As staged by Scott Thompson, this two-hour, intermission-less production is a real museum piece; what you see is exactly what you got 25 years ago. At that time, this story of 17 dancers giving it all they've got during an all-day casting call for a Broadway show truly broke ground. It created a sort of onstage psychological trauma center and support group for a then-unheralded breed of dedicated dancer: the anonymous chorus member who fills in on those big show numbers, gets no acclaim, takes an early bow, and disappears into the shadows of The Great White Way, always dreaming of that big break. However, the 17 hopefuls on whom A Chorus Line focuses tell us much more than we want to know about their personal lives, things that in 1975 might have been shocking (I discovered I'm gay! My body is betraying me with all these newly operable sexual organs! My friends and family don't approve of my dancing!), but now are rather quaint, or just boring.

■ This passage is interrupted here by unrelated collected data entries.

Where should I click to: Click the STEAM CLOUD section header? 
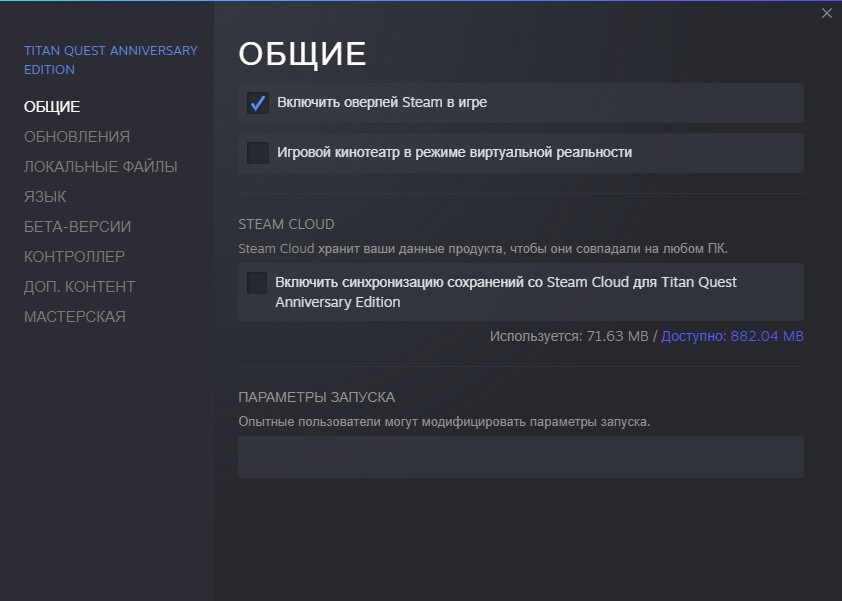click(286, 224)
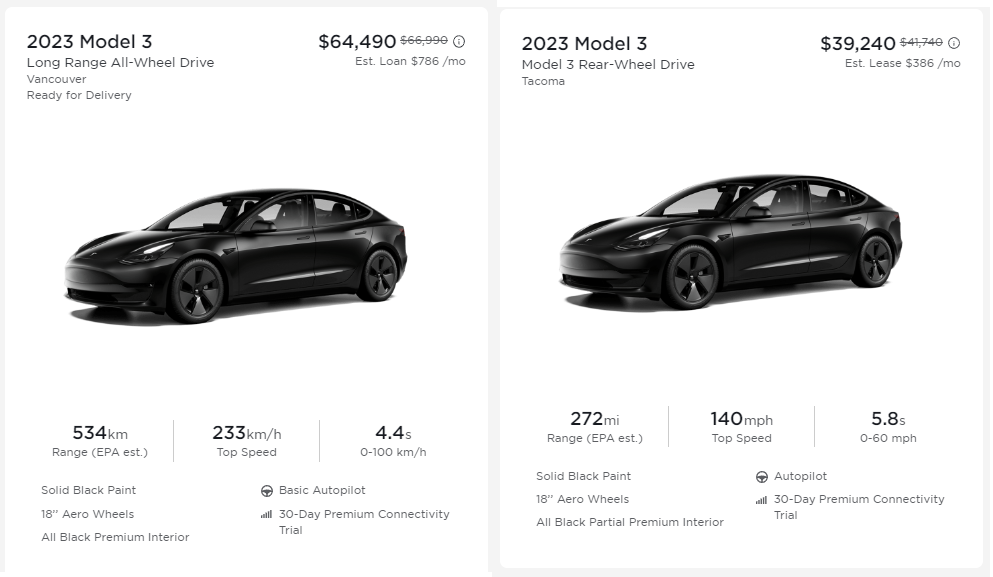
Task: Click the 5.8 s 0-60 mph stat
Action: [888, 426]
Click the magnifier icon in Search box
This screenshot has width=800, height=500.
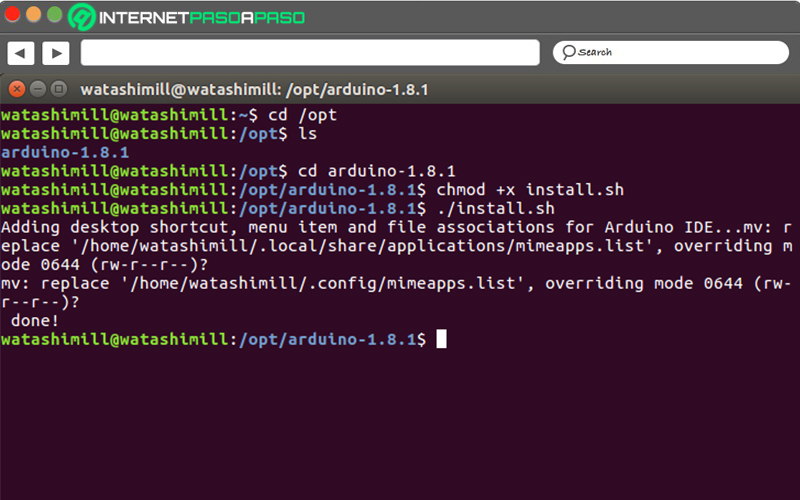[568, 52]
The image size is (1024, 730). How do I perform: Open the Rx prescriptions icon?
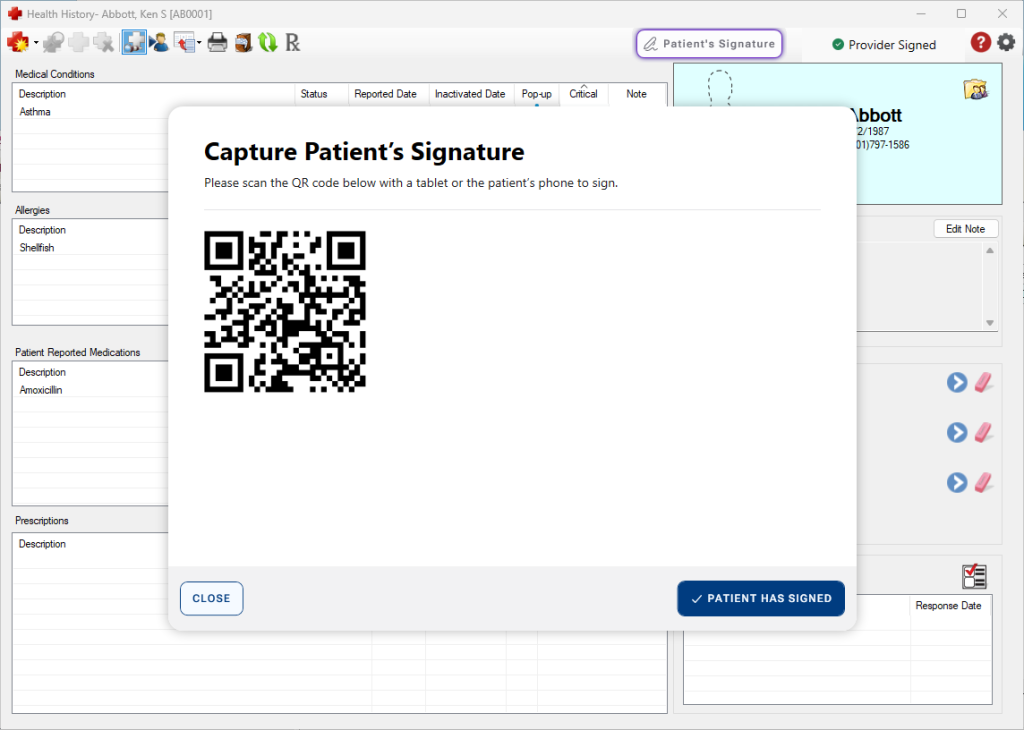coord(292,42)
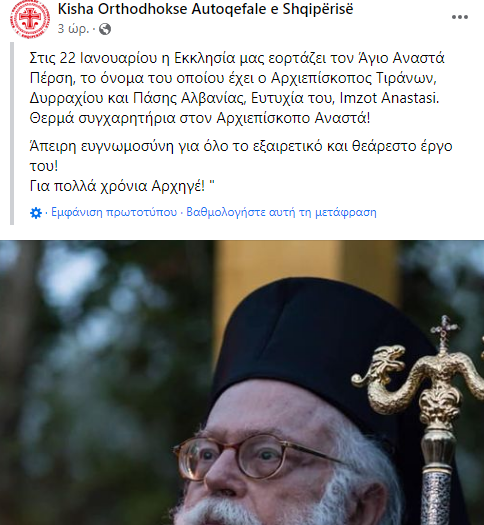Click the paragraph beginning 'Στις 22 Ιανουαρίου'

point(237,88)

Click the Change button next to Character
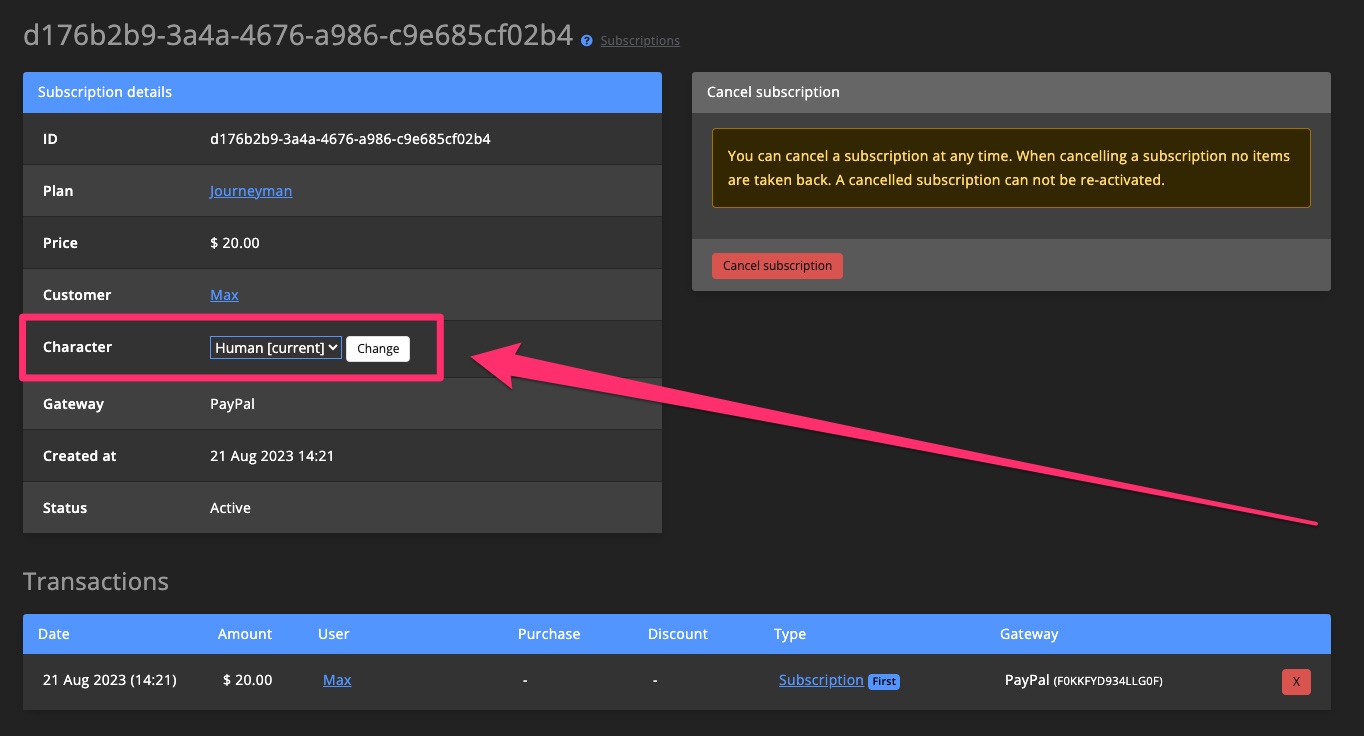point(377,348)
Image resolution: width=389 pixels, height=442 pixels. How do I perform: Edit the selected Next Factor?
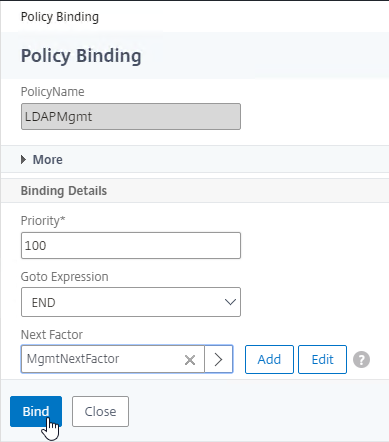click(322, 359)
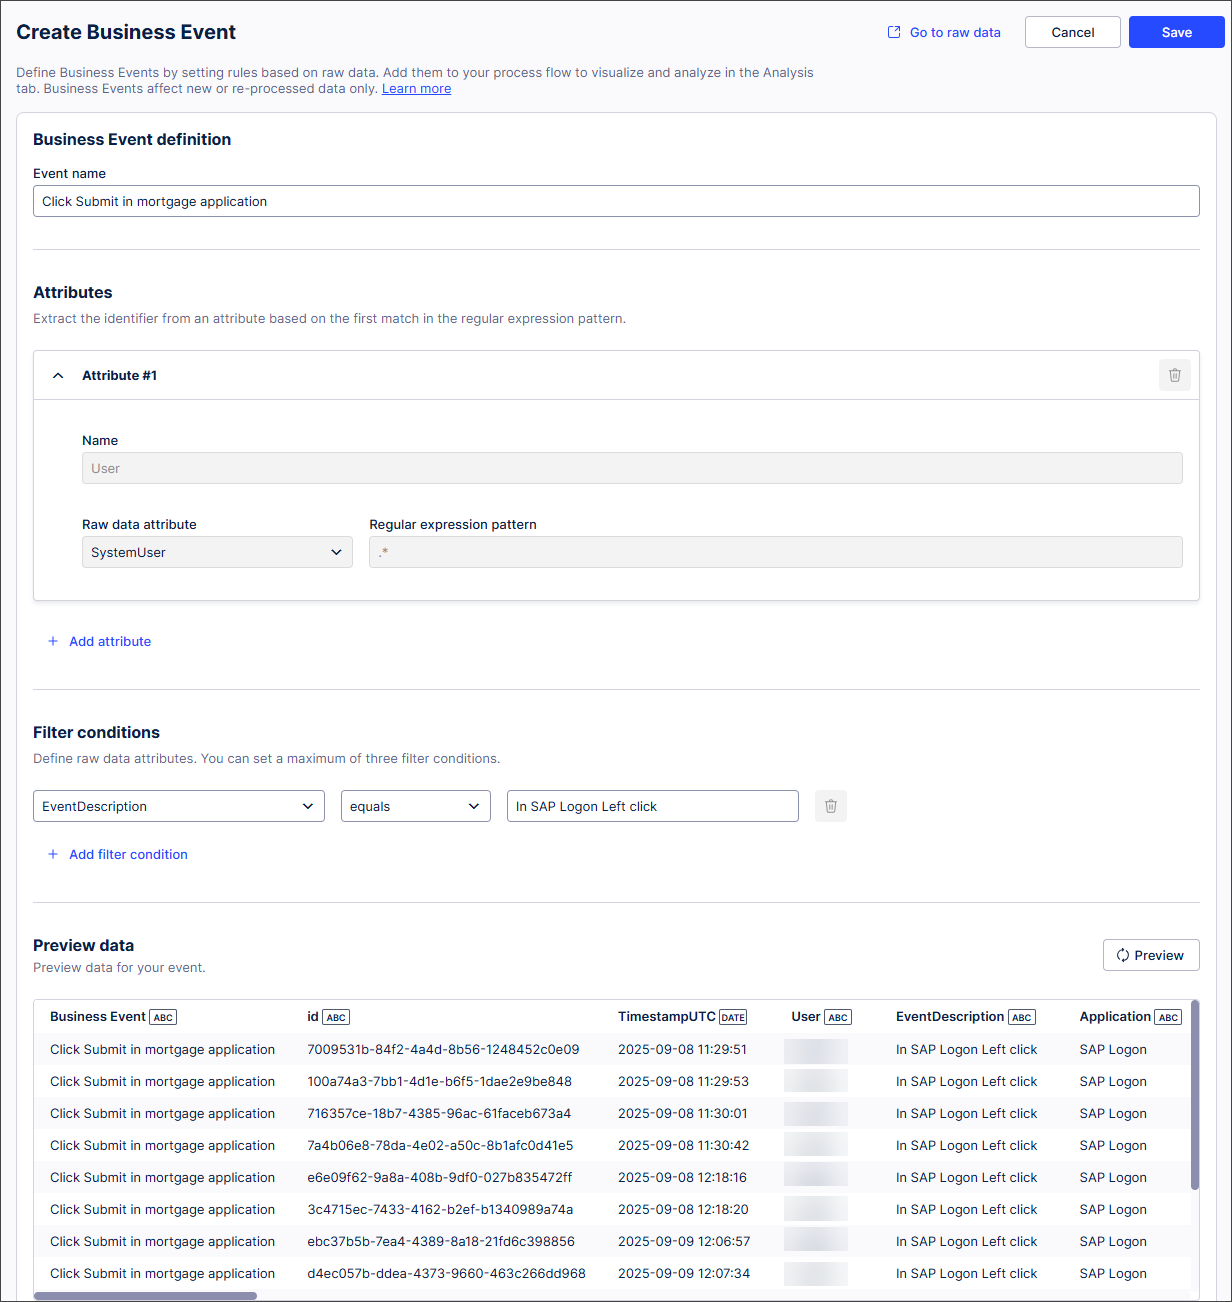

Thankfully, the really great thing about this musical is that, since it focuses on the dancers, there is plenty of dancing to be done. Thompson's cast of locals and actors imported from New York dances -- and sings and acts -- well, like they've been doing this on Broadway stages all their careers. And because the show takes place at an audition, the characters are not supposed to be equally good at the steps they are asked to master in an instant, a feat that this company executes terrifically, convincing us that these are performers just learning to dance as an ensemble together. Of course, when their characters start spilling their emotional baggage, prompting the show's musical numbers, all the dancers suddenly show just how precise, strong, subtle, and excellent they really are.
The show's romantic subplot tells an even more detailed story about the choreographer running the audition -- Zach, played with warmth by Paul Hadobas -- and his ex, Cassie, an older dancer whose career has stalled. She is back to start all over again and has to struggle against Zach's reluctance to see her as just another chorus girl. But Jane Lanier's Cassie appears too jaded for a comeback. Never smiling, never really seeming to enjoy herself at all -- not even in her solo "The Music and the Mirror," where she dances her irrepressible desire to dance -- this Cassie can do all the steps with ease, but perhaps not with the joy she felt the first time she made it onto a chorus line. And so it is with this production: With its story, that could be happening right now, but with its poor tech and stale writing, it appears to be languishing in its former glory.